Talvez a habilidade mais delicada em relação ao
respeito seja aprender como equilibrar todos os três aspectos do respeito: por
você mesmo, pela verdade da causalidade e pelo insight dos outros. Esse
equilíbrio, é claro, é essencial para qualquer habilidade. Se você quiser se tornar
um oleiro, por exemplo, você tem que aprender não só com o seu professor, mas
também com as suas ações e poderes de observação e com a própria argila. Além
disso, você terá que ponderar todos esses fatores em conjunto para alcançar a
sua maestria. Se, no desenvolvimento do caminho Budista, o respeito por você
mesmo tiver maior importância que o respeito pela verdade da causalidade ou os
insights dos outros, você achará difícil aceitar críticas ou se divertir com as
suas próprias tolices. Isso tornará impossível o aprendizado. Se, por outro
lado, o seu respeito pelos mestres tiver maior importância que o respeito por
você mesmo ou o respeito pela verdade, você irá se abrir para charlatões e
fechar-se para a verdade que o Cânone afirma “é para ser visto pelos sábios por
eles mesmos.”
Os paralelos entre o papel do respeito na
prática Budista e nas habilidades manuais explica porque muitos mestres
Budistas requerem que os seus estudantes obtenham maestria numa habilidade
manual como pré-requisito ou como parte da sua meditação. Uma pessoa sem
habilidades manuais terá pouco entendimento intuitivo sobre como equilibrar o
respeito. O que separa as habilidades do Buda das demais, no entanto, é o nível
de total liberdade que elas produzem. E a diferença entre essa liberdade e a
sua alternativa – intermináveis ciclos de sofrimento com nascimento após
nascimento, morte após morte – é tão extrema que podemos com facilidade
compreender porque as pessoas que se entregaram à busca dessa liberdade
demonstram um nível de respeito e veneração para com essa liberdade que também
são extremos. Ainda mais compreensível é o nível absoluto de respeito e
veneração por essa liberdade demonstrado por aqueles que a alcançaram. Eles se
curvam para todos os seus mestres internos e externos com a mais sincera e
profunda gratidão. Vê-los curvarem-se dessa forma é algo inspirador.

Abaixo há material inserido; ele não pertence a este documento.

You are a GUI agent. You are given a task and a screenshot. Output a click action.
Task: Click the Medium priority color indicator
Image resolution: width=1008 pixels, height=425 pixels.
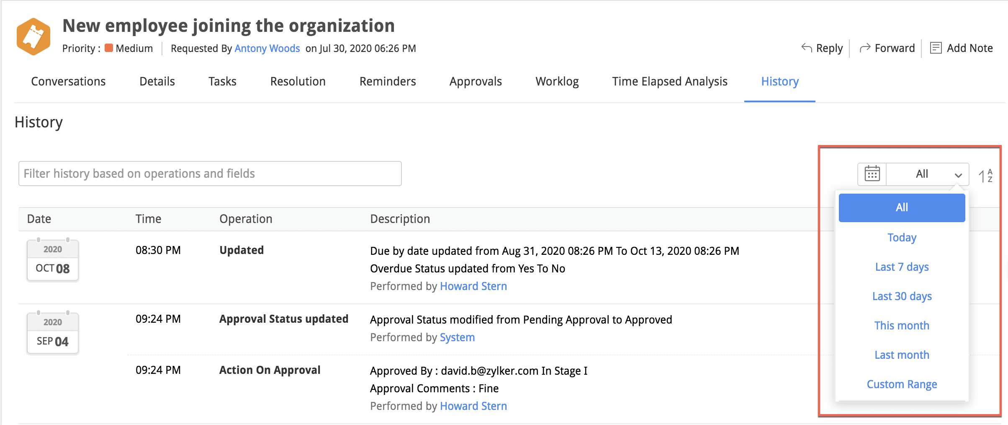click(x=109, y=48)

Portanto, quando pais Budistas ensinam aos seus
filhos que mostrem respeito pelo Buda, Dhamma e Sangha, eles não estão
ensinando-lhes um hábito que mais tarde deverá ser desaprendido. É claro, a
criança terá que aprender como compreender e fazer uso desse respeito da melhor
maneira possível, mas pelo menos os pais terão ajudado a abrir a porta para a
criança aprender através dos seus próprios poderes de observação, para aprender
com a verdade e aprender com os insights dos outros. E quando essa porta –
quando a mente – é aberta para aquilo que verdadeiramente merece respeito,
todas as coisas nobres e boas poderão entrar.